Para terminar, “My Juvenille”, ainda que com os fenomenais traços da voz de Antony e da kora de Diabaté, é demasiado neobarroca para um final. Isto porque, se tivéssemos algo mais energético, não poderíamos deixar de repetir a audição. Com isto, ficamos como se tivéssemos tomado um brandy depois de uma refeição abundante.
Agora, a parte em que me assumo como fanático de Bjork, e em que chamo demagogos a essas criaturas que deturpam as escolhas dela.
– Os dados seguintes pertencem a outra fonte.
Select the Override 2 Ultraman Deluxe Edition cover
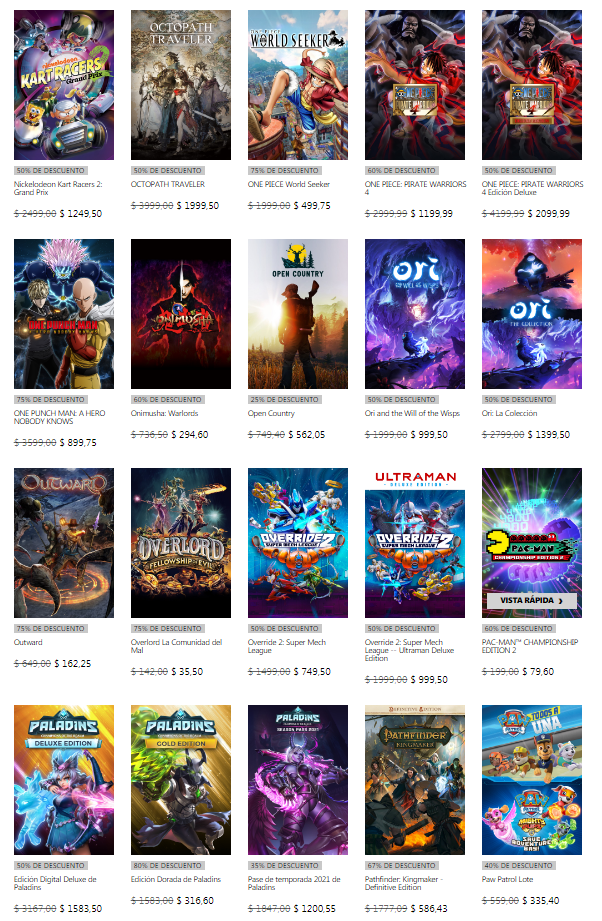The width and height of the screenshot is (602, 921). click(x=415, y=543)

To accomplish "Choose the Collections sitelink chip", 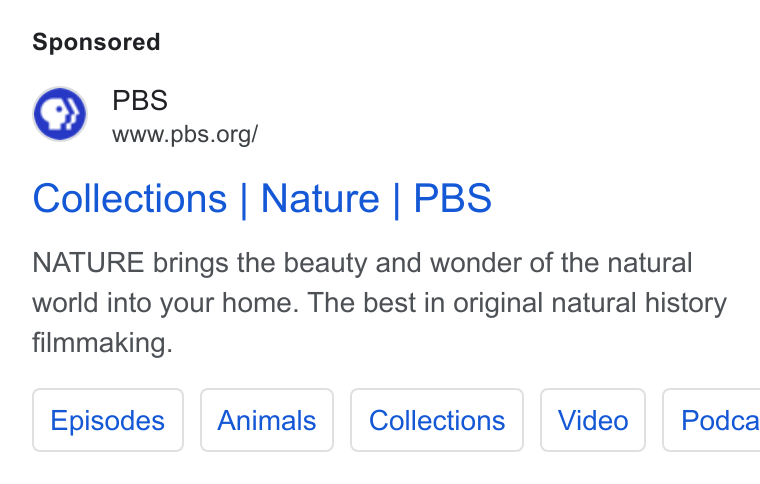I will click(437, 420).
Acho muito bem que ela procure na natureza aquilo que é a génese do seu som, e das suas temáticas. Bem vistas as coisas, toda a gente procura falar do que tem dentro de si. Bjork recusa frequentemente esta atitude. Nada contra quem a assume, mas não deixa de ser original não o fazer. Em relação á imagem, há que separar as coisas. Bjork é uma compositora de talento raro (Para não dizer único.), capaz de criações absolutamente fora de série, e não catalogáveis, mas a imagem é outra coisa. A imagem é o suporte, e, também no suporte, Bjork é assinalável. Cada álbum é um objecto individual que, como tal, é acompanhado pela sua própria imagem. É errado criticar Bjork por mudar de visual de acordo com as mudanças na sua música, porque ela não faz mais do que faz uma actriz, e do que fazem muitos outros músicos. Mísia faz o mesmo, Tori Amos em “American Doll Posse”. Porquê descarregar em Bjork?
Quanto ás suas participações, oportunismo não só não é a palavra certa, como não chega sequer a caber. Há que saber ter á nossa volta as pessoas certas, e Bjork não fez outra coisa. Esteve muito na berra trabalhar com o Dallas Austin, e no entanto ela não o fez. É selectiva, e tem dedo, Matmos, Nellee Hooper, Tagaq, e o próprio Timbaland têm, certamente, aos olhos da pequena islandesa, qualidades adaptáveis ás suas ideias. Se leva isso por diante, não vejo onde está o problema.
Isso ou não são críticas sinceras, ou é não ter inteligência capaz para entender o contexto da música da Bjork (Entender NÃO é gostar.) Eu acho que é mais a segunda.